GIVEN DATA Block Start
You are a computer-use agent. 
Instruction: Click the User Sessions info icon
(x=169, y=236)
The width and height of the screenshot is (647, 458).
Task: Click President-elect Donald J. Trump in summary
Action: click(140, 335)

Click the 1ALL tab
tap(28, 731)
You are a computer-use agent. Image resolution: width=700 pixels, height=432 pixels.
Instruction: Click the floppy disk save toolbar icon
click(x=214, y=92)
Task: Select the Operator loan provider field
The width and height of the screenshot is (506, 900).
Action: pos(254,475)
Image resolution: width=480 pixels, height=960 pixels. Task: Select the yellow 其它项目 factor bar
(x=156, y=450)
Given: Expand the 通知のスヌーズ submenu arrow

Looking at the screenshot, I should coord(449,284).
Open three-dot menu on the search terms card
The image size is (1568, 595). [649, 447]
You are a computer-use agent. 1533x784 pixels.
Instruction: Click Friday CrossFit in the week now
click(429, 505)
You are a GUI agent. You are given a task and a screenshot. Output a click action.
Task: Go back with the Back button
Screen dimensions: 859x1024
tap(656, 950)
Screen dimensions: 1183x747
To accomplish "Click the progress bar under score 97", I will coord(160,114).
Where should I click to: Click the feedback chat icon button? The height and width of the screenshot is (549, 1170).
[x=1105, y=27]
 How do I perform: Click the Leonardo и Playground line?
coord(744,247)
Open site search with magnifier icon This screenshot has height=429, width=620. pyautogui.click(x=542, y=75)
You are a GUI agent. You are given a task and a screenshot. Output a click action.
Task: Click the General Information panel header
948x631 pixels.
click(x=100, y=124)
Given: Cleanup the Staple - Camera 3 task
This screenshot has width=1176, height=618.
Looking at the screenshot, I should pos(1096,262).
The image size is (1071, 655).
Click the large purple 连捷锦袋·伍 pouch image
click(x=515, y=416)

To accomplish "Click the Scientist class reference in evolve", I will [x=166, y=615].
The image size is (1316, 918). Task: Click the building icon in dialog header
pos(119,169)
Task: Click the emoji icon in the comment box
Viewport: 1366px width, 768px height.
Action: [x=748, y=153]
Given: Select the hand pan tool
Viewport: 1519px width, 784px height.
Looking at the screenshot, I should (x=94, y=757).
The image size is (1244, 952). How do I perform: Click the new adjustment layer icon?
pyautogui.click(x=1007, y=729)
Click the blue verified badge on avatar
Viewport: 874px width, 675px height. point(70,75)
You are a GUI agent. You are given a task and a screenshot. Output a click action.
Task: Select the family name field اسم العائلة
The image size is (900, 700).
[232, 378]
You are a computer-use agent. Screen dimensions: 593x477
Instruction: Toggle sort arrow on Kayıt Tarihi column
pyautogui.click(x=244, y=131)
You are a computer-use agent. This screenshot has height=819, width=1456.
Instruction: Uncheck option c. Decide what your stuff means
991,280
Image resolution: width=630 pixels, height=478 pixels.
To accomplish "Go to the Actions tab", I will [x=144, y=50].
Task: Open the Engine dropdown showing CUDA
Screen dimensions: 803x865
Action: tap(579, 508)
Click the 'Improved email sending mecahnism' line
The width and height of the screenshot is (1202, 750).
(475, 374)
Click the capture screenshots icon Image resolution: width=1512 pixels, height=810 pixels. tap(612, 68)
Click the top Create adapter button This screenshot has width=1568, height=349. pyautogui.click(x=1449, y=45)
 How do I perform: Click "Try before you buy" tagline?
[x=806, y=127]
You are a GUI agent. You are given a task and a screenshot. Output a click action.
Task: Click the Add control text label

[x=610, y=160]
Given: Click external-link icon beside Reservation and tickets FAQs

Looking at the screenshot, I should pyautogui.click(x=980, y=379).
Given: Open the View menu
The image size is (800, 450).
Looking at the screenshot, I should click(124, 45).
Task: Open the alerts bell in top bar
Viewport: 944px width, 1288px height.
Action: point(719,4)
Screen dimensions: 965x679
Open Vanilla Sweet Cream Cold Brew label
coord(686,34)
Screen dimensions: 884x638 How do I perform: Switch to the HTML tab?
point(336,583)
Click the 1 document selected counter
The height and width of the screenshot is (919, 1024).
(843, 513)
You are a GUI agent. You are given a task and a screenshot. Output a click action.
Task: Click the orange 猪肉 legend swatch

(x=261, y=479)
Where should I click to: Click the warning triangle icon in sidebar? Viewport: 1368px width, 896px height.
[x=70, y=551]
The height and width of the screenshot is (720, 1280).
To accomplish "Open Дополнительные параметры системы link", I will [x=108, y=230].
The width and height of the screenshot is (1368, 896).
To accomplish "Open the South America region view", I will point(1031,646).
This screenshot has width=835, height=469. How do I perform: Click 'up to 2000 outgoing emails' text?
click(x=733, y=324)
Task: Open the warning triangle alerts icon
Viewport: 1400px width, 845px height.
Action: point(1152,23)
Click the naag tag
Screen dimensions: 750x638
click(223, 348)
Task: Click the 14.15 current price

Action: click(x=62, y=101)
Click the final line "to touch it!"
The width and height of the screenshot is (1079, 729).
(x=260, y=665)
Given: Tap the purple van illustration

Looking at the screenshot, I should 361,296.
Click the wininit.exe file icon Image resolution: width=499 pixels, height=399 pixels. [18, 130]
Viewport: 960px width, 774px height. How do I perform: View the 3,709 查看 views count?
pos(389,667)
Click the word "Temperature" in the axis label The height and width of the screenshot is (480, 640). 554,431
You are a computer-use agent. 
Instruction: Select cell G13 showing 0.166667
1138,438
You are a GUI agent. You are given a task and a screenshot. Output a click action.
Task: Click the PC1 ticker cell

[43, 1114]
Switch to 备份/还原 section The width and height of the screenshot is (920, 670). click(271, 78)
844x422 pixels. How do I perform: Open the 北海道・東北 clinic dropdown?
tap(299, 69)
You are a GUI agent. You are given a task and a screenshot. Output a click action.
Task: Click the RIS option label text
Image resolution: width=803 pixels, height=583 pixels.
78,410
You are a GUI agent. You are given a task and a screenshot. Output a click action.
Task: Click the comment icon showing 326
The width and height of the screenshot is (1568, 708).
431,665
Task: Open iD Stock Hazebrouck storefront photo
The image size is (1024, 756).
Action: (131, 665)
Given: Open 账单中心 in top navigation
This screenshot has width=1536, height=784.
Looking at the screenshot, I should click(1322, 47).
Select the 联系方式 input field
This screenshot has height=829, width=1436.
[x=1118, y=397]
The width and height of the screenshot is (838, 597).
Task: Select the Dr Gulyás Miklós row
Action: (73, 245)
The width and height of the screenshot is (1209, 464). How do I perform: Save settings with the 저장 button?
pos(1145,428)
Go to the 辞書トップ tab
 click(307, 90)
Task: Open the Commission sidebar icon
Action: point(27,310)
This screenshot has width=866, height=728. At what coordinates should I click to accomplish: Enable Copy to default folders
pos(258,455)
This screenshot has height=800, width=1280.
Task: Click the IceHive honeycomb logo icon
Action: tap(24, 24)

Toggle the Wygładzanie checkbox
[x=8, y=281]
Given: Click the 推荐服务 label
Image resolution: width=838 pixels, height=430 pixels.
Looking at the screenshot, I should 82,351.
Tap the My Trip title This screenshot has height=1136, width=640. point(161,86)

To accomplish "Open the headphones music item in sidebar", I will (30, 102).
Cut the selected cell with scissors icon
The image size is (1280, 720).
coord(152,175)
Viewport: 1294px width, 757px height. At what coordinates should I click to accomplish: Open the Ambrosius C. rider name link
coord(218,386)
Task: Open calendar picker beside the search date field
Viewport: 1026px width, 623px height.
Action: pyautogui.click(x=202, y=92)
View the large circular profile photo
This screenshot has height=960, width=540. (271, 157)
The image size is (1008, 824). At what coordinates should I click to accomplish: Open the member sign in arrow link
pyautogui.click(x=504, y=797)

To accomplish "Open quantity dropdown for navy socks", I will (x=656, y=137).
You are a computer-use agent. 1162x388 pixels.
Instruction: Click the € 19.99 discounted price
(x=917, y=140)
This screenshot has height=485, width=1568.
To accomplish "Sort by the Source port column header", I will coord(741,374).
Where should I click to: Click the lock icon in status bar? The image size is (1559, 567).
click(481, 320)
GIVEN DATA Block End
Word for word, restate the lines of the data above that fall between the line holding "Given: Click the 推荐服务 label" and the line holding "Cut the selected cell with scissors icon", inclusive, and no other lines.

▶ [RESULT]:
Given: Click the 推荐服务 label
Image resolution: width=838 pixels, height=430 pixels.
Looking at the screenshot, I should 82,351.
Tap the My Trip title This screenshot has height=1136, width=640. point(161,86)

To accomplish "Open the headphones music item in sidebar", I will (30, 102).
Cut the selected cell with scissors icon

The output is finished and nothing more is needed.